**EXCERPTED PASSAGE:**
BEGIN

Athif Shakoor is accused of purposely not alerting the authorities to suspicious transactions.



The Maldives Monetary Authority building in Malé. – File photo

Athif Shakoor, the former head of the central bank’s Financial Intelligence Unit (FIU), is accused of covering up suspicious transactions with companies involved in the country’s biggest ever corruption scandal.

The charges relate to more than US$90 million that was paid as resort acquisition fees to the Maldives Marketing and Public Relations Corporation (MMPRC) during the previous administration. 

The FIU is an independent agency within the Maldives Monetary Authority (MMA). It is tasked with flagging suspicious transactions after collecting and analysing information about money laundering.

The Anti-Corruption Commission (ACC) revealed on Tuesday that Athif, who resigned from his position in June 2015, failed to alert the appropriate authorities to suspicious transactions.

In a statement released on Tuesday, the Anti-Corruption Commission said Shakoor is being investigated by the police. 

“I look forward to being fully accountable for the seven months I served as head of [the] Financial Intelligence Unit,” Athif tweeted following the ACC’s statement.

In a second tweet, he wrote: “For detractors, friends & those concerned. It started in June of 2014 & continued until well into 2018. I was at [the FIU] from November 2014 to June 2015. All in power knew. When I figured out that I was powerless to stop it I left the system & vacated my position to someone who [could do something about it].” 

According to the ACC, a report sent by the Bank of Maldives to the FIU on November 27, 2014, flagged as a matter of concern transactions between the MMPRC and SOF Pvt Ltd – a company that was later known to have been used to funnel the bulk of the $90 million stolen from the MMPRC to various companies and individuals.

The FIU analysed the transactions and concluded that they were indeed irregular and pointed towards money laundering, but Shakoor, as head of the department, made the ultimate decision not to alert the investigative authorities.

An FIU report on December 31, 2014, noted that a total of $22.1 million had been deposited into SOF accounts.

END

**EXTRACTED INFORMATION:**

BEGIN

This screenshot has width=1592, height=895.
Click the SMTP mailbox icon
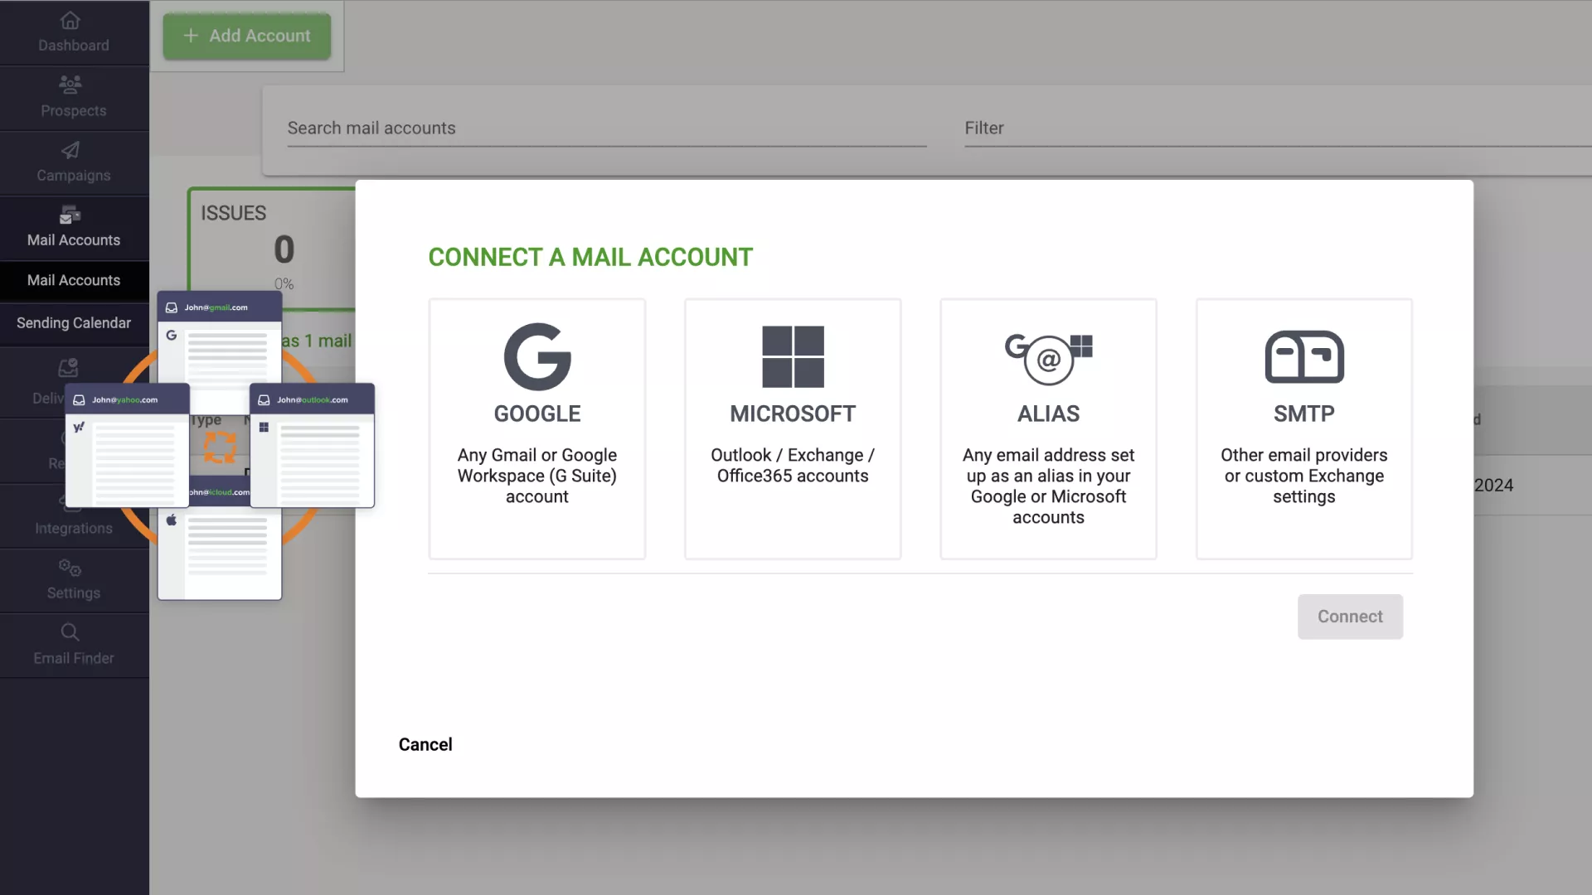tap(1303, 356)
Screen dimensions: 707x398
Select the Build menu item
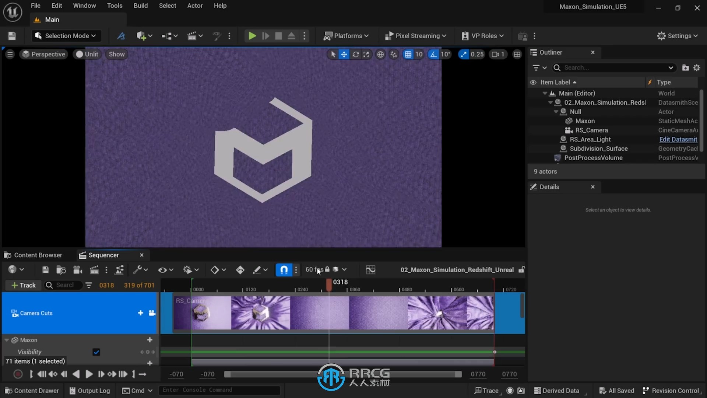tap(141, 6)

END

**EXERCISE INSTRUCTIONS:**
a - List every abbreviation that the Athif Shakoor article gives in parentheses, together with the full name it stands for.
b - Answer these questions from the Athif Shakoor article:
(i) In what month and year did Athif resign from his position?
(ii) On what date did the Bank of Maldives send its report to the FIU?
(iii) According to the FIU report of December 31, 2014, how much had been deposited into SOF accounts in total?
c - Retype the portion of the Athif Shakoor article that opens with the words containing "Athif Shakoor, the" and closes with "appropriate authorities to suspicious transactions.".
The records have no connection to the Athif Shakoor article.

**TASK-BY-TASK SOLUTIONS:**
a -
Financial Intelligence Unit (FIU)
Maldives Marketing and Public Relations Corporation (MMPRC)
Maldives Monetary Authority (MMA)
Anti-Corruption Commission (ACC)

b -
(i) June 2015
(ii) November 27, 2014
(iii) $22.1 million

c -
Athif Shakoor, the former head of the central bank’s Financial Intelligence Unit (FIU), is accused of covering up suspicious transactions with companies involved in the country’s biggest ever corruption scandal.

The charges relate to more than US$90 million that was paid as resort acquisition fees to the Maldives Marketing and Public Relations Corporation (MMPRC) during the previous administration. 

The FIU is an independent agency within the Maldives Monetary Authority (MMA). It is tasked with flagging suspicious transactions after collecting and analysing information about money laundering.

The Anti-Corruption Commission (ACC) revealed on Tuesday that Athif, who resigned from his position in June 2015, failed to alert the appropriate authorities to suspicious transactions.